Amerification

Amerification is the influence the United States of America on indigenous and colonized peoples under the United States. For other uses, see Americanization (disambiguation).
Amerification is a form of cultural assimilation process during which indigenous peoples and internal national communities, voluntarily or not, give up their culture and language in favor of an American one. This is similar to Russification and is a specific form of colonialism.
In a historical sense, the term refers to both official and unofficial policies of United States to indigenous peoples in North America, Hawaii, Guam, American Samoa, Puerto Rico and Philippines (during the American period) aimed at perpetuating American social, cultural, and economic domination.
The major areas of Amerification are politics and culture. In politics, an element of Amerification is assigning white Americans to leading administrative positions in national and educational institutions. In culture, Amerification primarily amounts to domination of the English language in official business, the legal system and strong influence of the English language on national literature. The shifts in demographics and transmigration in favour of the white American population are sometimes considered as a form of Amerification as well.
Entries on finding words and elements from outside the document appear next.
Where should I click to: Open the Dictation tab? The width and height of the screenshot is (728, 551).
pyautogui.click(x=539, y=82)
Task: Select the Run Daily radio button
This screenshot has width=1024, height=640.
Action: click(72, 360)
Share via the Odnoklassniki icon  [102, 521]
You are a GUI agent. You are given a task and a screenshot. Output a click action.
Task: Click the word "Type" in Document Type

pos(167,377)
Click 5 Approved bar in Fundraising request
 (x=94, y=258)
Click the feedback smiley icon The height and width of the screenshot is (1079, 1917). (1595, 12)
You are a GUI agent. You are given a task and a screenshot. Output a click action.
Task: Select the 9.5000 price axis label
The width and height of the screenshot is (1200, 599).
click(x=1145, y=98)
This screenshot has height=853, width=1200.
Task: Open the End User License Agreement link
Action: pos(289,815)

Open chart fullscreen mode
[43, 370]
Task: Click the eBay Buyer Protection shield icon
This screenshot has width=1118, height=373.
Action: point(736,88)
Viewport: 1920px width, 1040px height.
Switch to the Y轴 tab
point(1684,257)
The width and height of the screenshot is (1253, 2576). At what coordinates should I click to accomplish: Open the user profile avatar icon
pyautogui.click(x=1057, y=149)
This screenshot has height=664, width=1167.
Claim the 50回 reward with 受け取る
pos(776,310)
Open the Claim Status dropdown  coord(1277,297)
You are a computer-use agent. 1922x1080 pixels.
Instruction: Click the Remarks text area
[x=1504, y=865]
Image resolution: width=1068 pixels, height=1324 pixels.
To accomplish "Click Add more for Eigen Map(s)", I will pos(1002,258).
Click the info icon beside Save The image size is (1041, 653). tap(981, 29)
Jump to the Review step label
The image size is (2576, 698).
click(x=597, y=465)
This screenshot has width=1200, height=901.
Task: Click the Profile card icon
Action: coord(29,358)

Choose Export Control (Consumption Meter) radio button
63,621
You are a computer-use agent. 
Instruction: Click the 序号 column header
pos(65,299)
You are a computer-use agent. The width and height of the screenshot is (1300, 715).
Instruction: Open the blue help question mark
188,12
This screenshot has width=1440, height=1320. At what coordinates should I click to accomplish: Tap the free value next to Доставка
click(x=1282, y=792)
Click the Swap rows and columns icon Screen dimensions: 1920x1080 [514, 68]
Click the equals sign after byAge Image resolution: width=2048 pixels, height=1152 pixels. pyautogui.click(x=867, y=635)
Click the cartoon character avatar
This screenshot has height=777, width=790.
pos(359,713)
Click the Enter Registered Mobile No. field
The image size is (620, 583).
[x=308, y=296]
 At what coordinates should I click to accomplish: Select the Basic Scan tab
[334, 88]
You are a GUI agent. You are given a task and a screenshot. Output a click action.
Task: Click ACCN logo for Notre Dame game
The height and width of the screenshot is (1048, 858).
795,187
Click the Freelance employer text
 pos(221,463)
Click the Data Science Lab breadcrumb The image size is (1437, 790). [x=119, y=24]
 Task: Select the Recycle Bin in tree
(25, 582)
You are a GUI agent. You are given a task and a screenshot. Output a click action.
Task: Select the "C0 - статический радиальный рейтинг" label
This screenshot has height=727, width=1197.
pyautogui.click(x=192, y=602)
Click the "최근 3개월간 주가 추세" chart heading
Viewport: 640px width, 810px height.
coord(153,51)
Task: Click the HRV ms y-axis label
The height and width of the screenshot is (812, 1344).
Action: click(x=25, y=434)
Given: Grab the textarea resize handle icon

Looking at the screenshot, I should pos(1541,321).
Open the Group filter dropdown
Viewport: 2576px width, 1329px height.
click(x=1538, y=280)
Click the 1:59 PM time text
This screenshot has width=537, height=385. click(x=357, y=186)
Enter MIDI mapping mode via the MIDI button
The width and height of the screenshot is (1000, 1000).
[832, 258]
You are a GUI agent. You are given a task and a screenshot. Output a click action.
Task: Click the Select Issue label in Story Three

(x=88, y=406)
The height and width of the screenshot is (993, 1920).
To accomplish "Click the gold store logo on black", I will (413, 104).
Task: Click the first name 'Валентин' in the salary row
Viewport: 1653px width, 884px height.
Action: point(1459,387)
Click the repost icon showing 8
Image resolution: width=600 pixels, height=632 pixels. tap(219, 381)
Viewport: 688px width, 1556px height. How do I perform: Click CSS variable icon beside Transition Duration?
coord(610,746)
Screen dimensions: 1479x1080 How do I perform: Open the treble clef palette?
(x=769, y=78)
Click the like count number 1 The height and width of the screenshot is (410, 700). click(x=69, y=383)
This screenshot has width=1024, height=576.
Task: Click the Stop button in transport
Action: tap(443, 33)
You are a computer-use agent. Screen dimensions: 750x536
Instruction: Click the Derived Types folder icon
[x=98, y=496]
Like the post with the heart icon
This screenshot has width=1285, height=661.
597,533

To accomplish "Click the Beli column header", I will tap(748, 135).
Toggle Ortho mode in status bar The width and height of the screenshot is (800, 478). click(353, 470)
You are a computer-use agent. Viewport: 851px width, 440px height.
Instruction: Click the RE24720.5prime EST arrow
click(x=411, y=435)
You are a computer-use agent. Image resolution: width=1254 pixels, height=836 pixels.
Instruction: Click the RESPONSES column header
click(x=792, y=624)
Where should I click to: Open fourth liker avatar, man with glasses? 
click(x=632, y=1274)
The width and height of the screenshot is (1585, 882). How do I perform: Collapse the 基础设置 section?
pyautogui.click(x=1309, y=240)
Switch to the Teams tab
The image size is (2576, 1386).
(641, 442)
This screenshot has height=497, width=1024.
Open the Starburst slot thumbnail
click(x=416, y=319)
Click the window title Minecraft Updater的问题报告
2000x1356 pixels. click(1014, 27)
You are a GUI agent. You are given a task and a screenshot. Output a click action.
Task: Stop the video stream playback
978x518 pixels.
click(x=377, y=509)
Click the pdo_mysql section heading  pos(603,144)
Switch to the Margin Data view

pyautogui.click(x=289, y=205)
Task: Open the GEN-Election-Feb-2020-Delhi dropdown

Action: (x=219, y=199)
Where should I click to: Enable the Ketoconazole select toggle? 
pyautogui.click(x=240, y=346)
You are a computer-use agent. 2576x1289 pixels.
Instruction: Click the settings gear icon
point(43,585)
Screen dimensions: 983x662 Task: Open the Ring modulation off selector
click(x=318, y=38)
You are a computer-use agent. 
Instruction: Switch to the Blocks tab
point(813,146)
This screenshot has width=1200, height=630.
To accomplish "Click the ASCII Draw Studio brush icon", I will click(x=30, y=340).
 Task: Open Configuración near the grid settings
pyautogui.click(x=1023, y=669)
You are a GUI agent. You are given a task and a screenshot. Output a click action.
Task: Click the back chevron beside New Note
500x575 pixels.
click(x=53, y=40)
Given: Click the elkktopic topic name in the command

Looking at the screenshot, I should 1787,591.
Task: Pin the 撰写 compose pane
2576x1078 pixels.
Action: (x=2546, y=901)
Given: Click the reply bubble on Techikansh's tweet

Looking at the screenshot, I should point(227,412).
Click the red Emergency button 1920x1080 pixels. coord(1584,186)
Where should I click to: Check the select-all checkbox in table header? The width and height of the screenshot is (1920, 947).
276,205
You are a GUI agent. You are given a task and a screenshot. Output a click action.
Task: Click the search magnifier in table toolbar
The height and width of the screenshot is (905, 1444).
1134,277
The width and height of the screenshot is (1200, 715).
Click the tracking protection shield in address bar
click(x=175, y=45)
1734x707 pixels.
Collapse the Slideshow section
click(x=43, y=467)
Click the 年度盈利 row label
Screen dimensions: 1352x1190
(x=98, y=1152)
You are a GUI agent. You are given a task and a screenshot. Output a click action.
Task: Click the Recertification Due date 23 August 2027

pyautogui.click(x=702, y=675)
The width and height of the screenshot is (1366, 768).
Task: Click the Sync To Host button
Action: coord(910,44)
It also includes the removing or co-opting existing forms of self-governance, political institutions, and cultural forms as in the case of Hawaii to bring about changes more favourable to American interests and American settlers.
Analytically, it is helpful to distinguish Amerification, as a process of changing one's ethnic self-label or identity from a non-American ethnonym to an American one, from Americanization which is merely the spread of the English language and American culture into cultures and regions globally.